Exercise prompt: Rewrite the rows from the beginning through the line that contains "broadcast-topic-input: 输入群发消息主题，AI将为每位联系人生成独特内容... is", changing "image size" to "picture size" and keeping everything else the same. Omit the pictures from your answer.

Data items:
━━━

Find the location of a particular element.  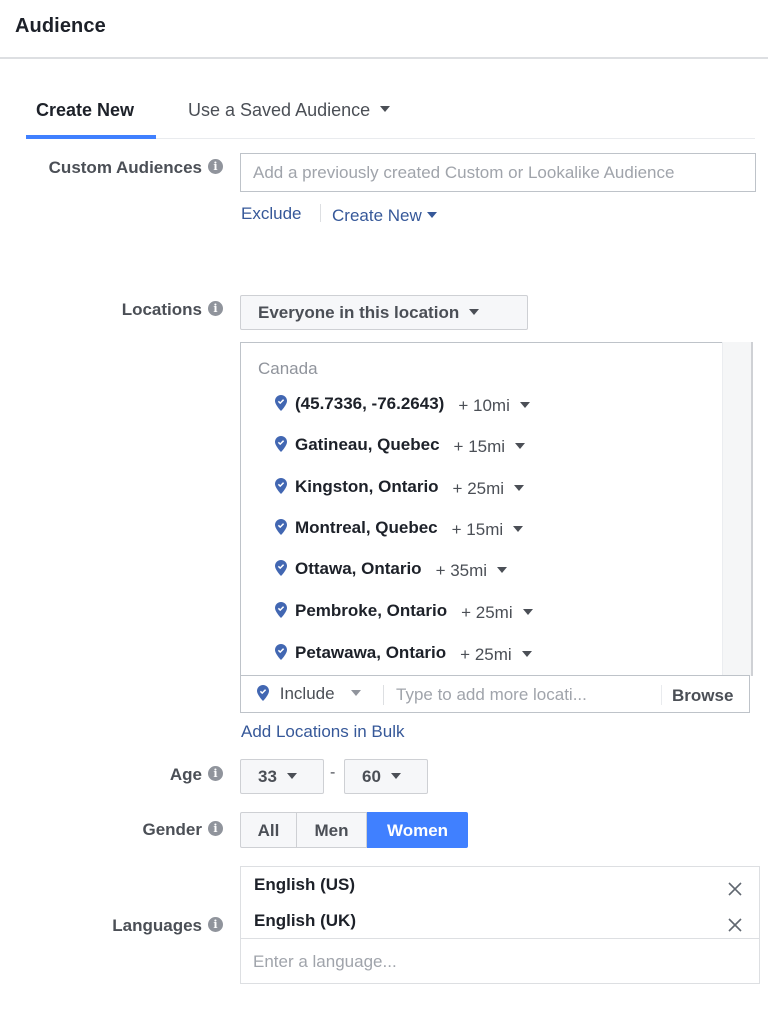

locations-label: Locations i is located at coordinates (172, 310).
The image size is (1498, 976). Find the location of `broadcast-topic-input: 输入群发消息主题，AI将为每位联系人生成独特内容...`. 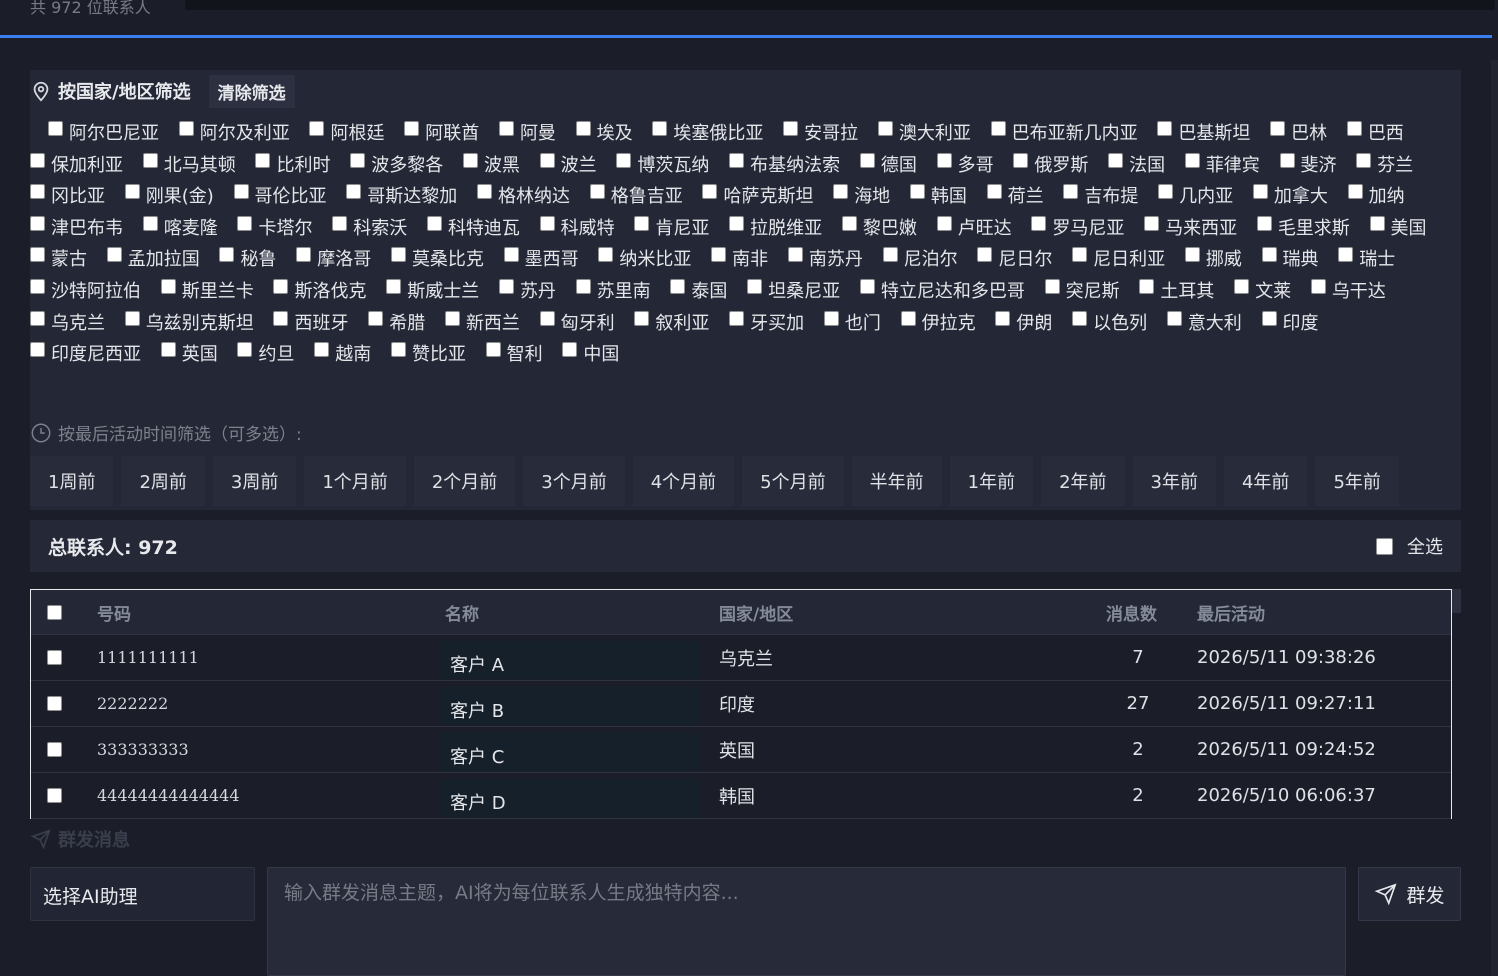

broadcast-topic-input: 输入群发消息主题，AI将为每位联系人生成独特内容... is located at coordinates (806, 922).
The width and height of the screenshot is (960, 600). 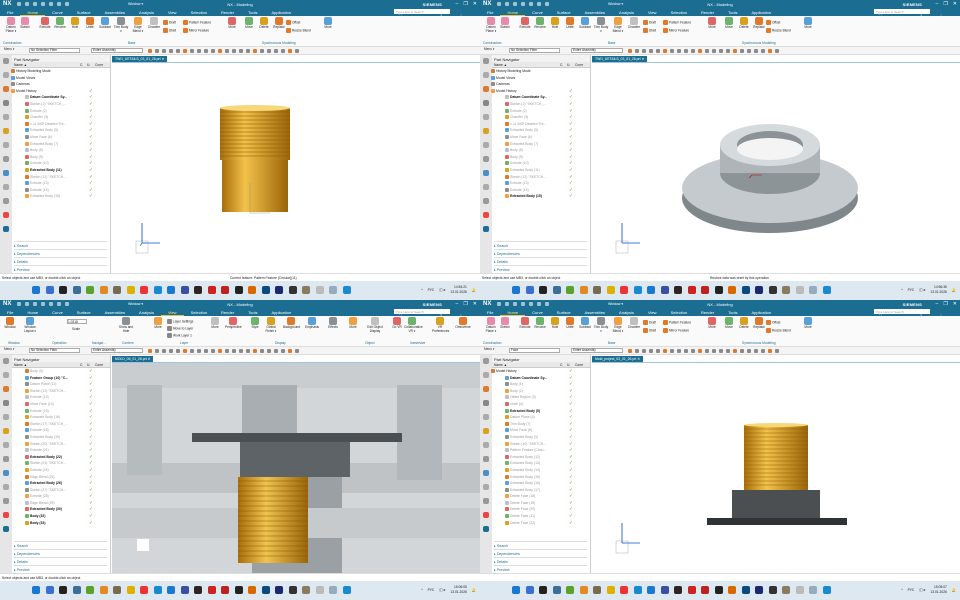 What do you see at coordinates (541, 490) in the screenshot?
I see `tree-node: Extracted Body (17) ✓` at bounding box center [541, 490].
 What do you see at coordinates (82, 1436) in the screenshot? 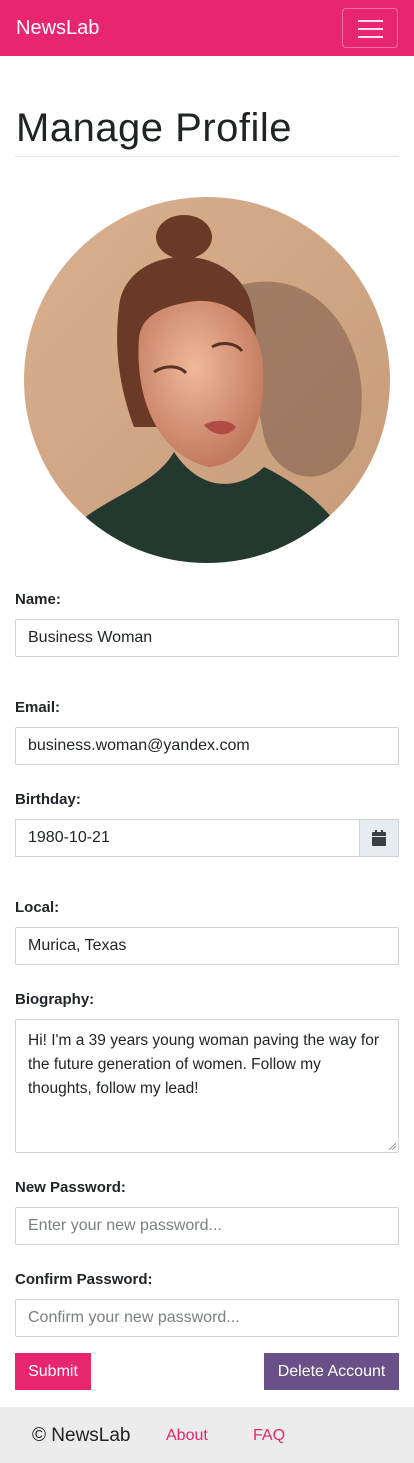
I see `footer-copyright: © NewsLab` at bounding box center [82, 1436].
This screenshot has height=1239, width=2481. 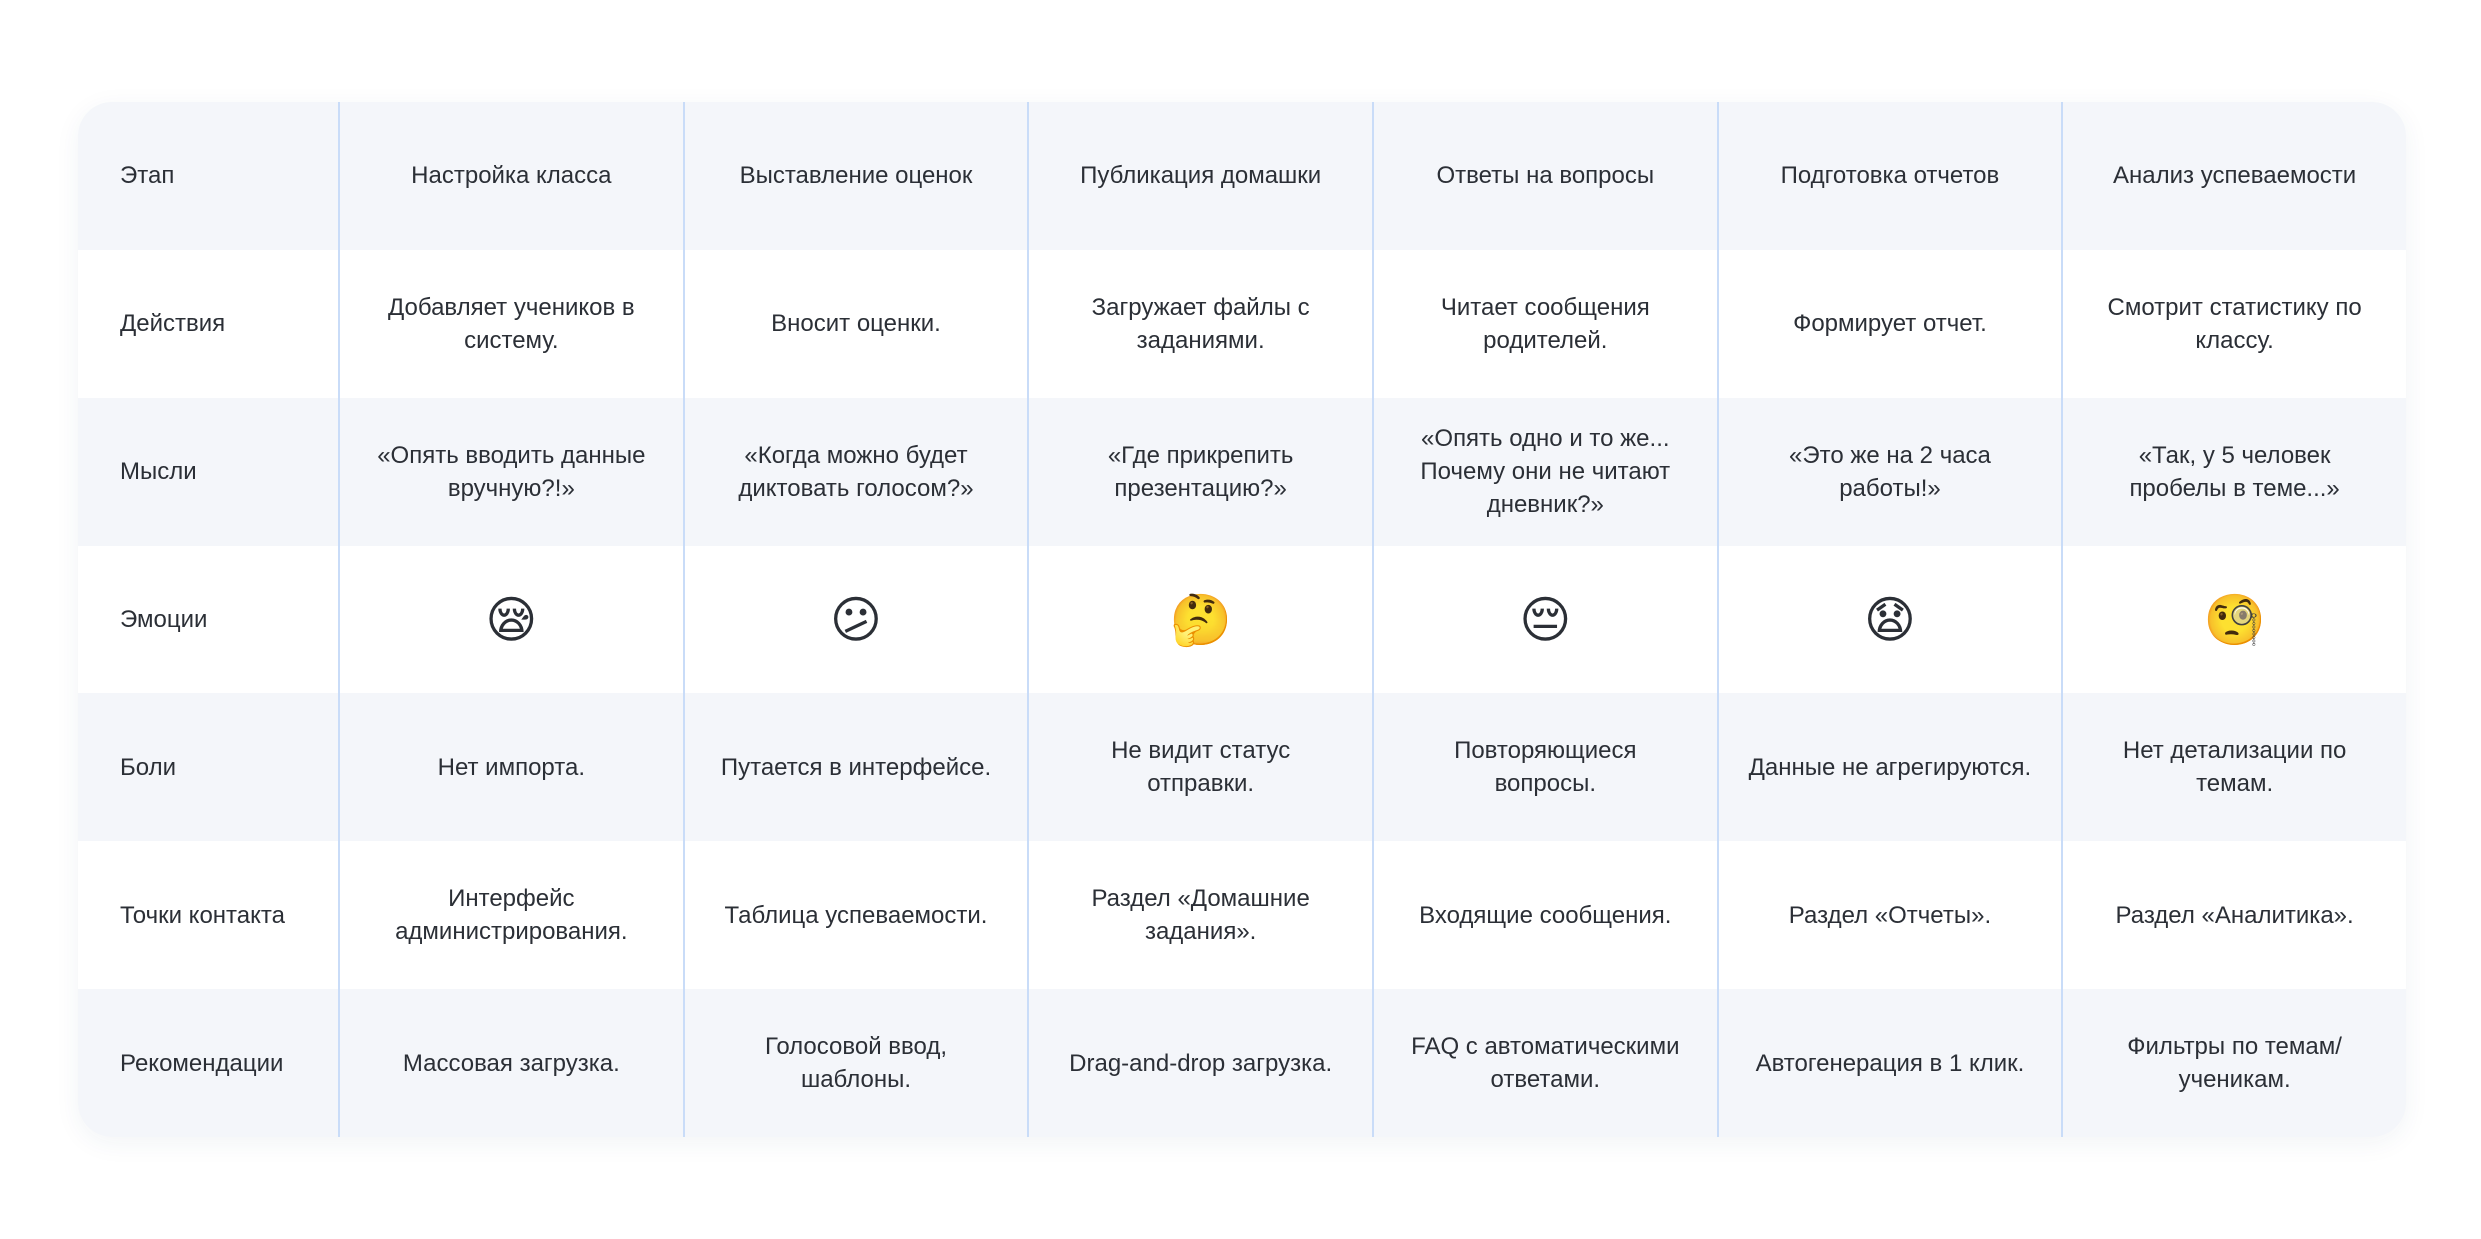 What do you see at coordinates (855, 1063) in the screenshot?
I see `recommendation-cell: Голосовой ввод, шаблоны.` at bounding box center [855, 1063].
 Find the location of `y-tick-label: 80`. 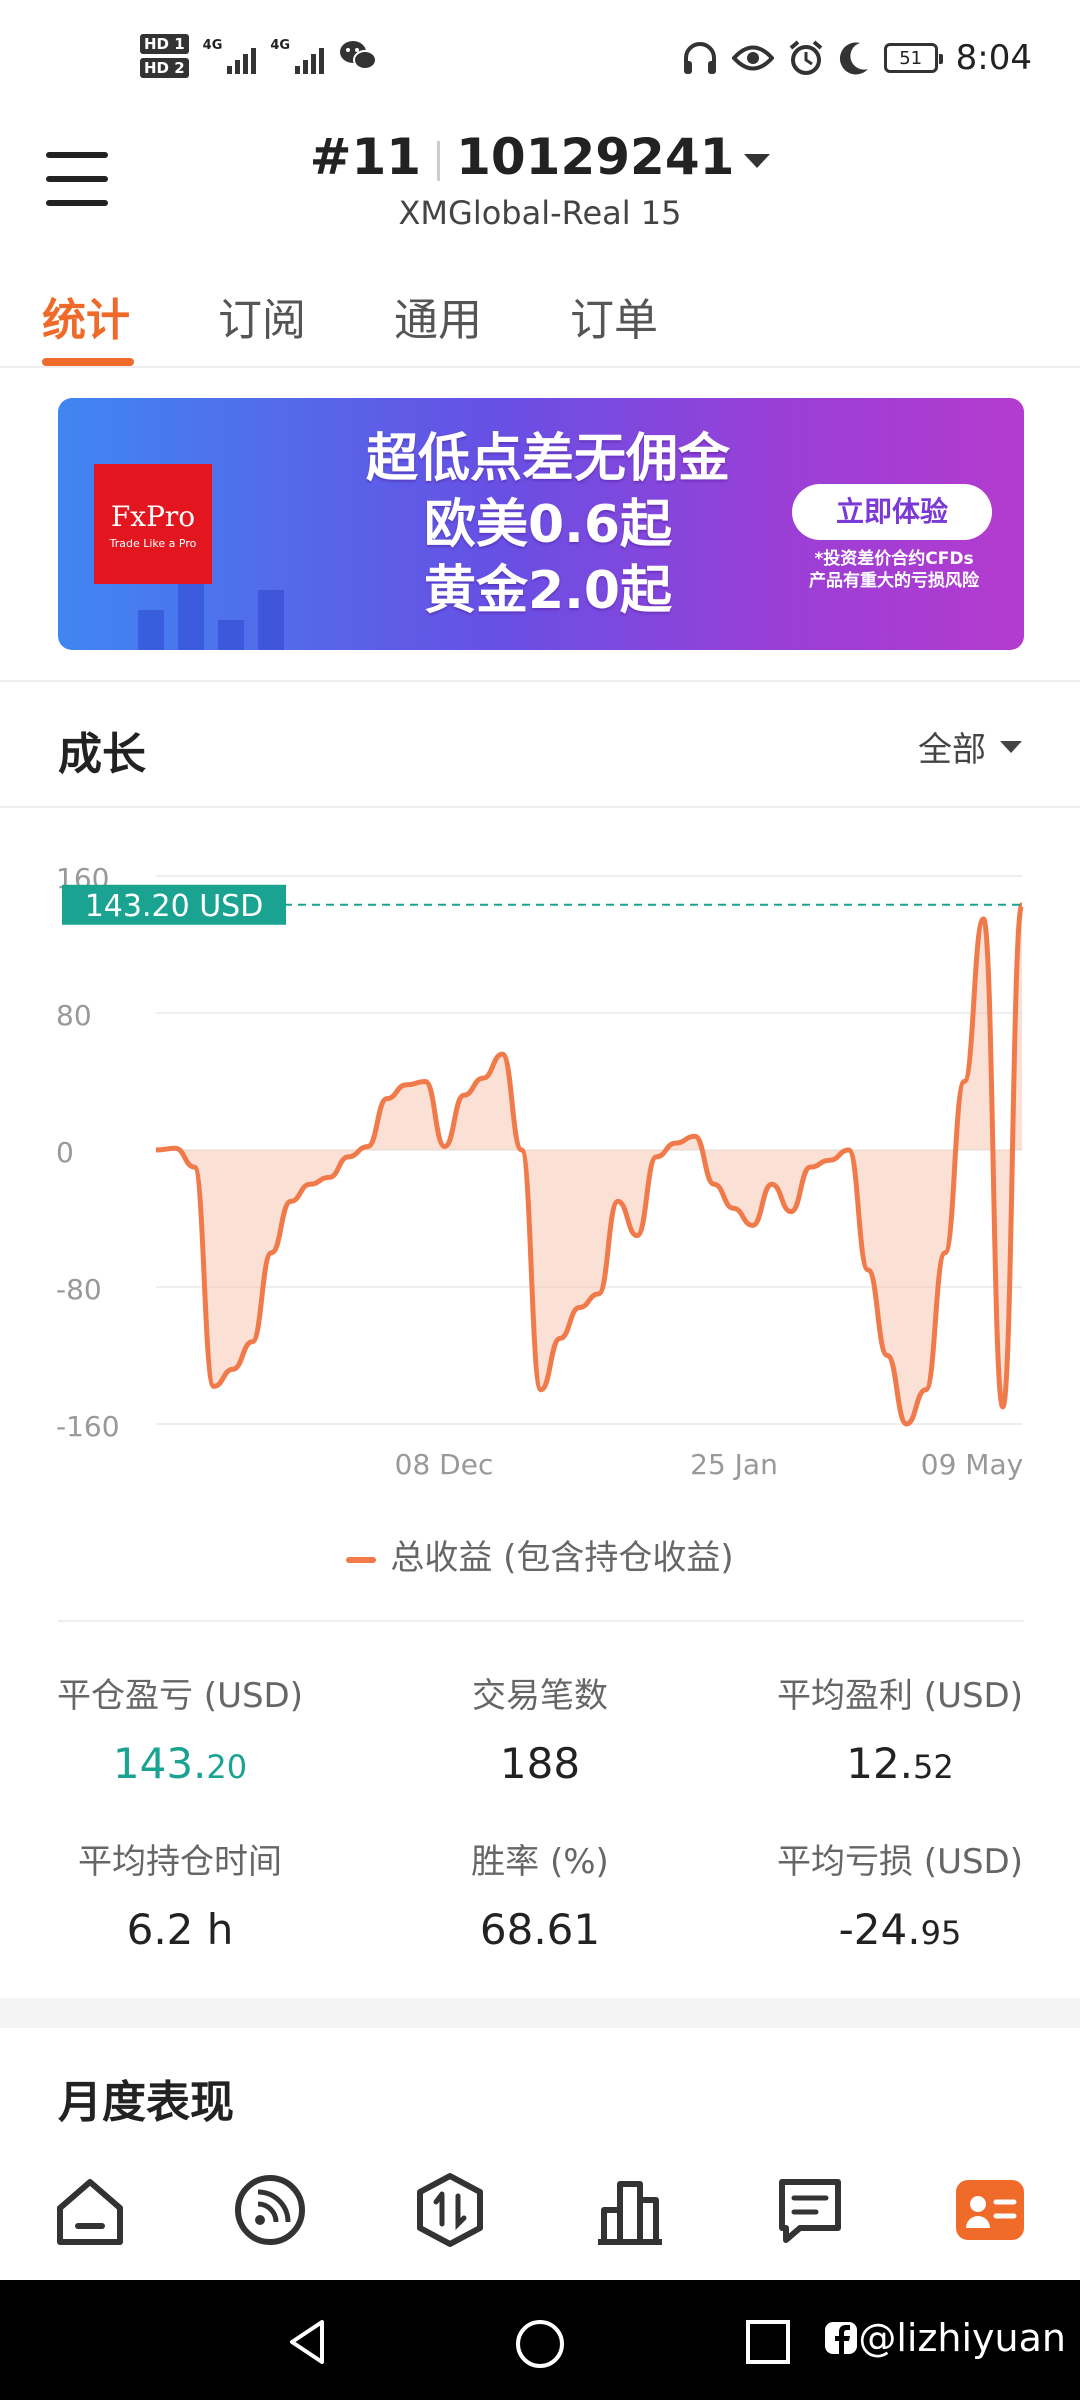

━━━

Answer for this exercise:
Find the location of a particular element.  

locations-label: Locations i is located at coordinates (172, 310).
The picture size is (1498, 976). Find the location of `broadcast-topic-input: 输入群发消息主题，AI将为每位联系人生成独特内容...`. 

broadcast-topic-input: 输入群发消息主题，AI将为每位联系人生成独特内容... is located at coordinates (806, 922).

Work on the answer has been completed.